In 1984, the USAF seized lands around Groom Mine, restricting access to the mine for the Sheahan family. Some of the Sheahan family were issued with security clearances after 1984. In 1986, the 1953 mill-destruction event was entered into the record of a subcommittee of the United States House Committee on Natural Resources. In 1987, the position of the United States Air Force was, "we don't want to go in and tell them to get the hell out". In 1989, although it was within the Nevada Test and Training Range, the United States Air Force allowed claimants access to their claims within the Groom Mining District, including Groom Mine.

===Government ownership===
Beginning in late 2014, the United States Department of Defense attempted to purchase the property from the Sheahan family, originally offering $1.5 million.
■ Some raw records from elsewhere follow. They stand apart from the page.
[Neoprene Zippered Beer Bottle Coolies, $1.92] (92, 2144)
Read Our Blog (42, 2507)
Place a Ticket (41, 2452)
By August 2015, the USAF had raised the offer to $5.2 million; the family continued rejecting the offers. In August 2015, a government press release described the mine as a "safety and security risk", even though the Sheahan family had not disclosed any activities of the Groom Lake facility. In September 2015, the commander of the Nevada Test and Training Range stated that the existence of the mine within the range led to "tremendous expense" due to "canceling missions when they came out"; secret operations at the base could not proceed when civilians were present on the Sheahan's property within easy view of the installation. On 16 September 2015, the property was condemned under eminent domain and given to the United States Government by a court order signed by federal Judge Miranda Du.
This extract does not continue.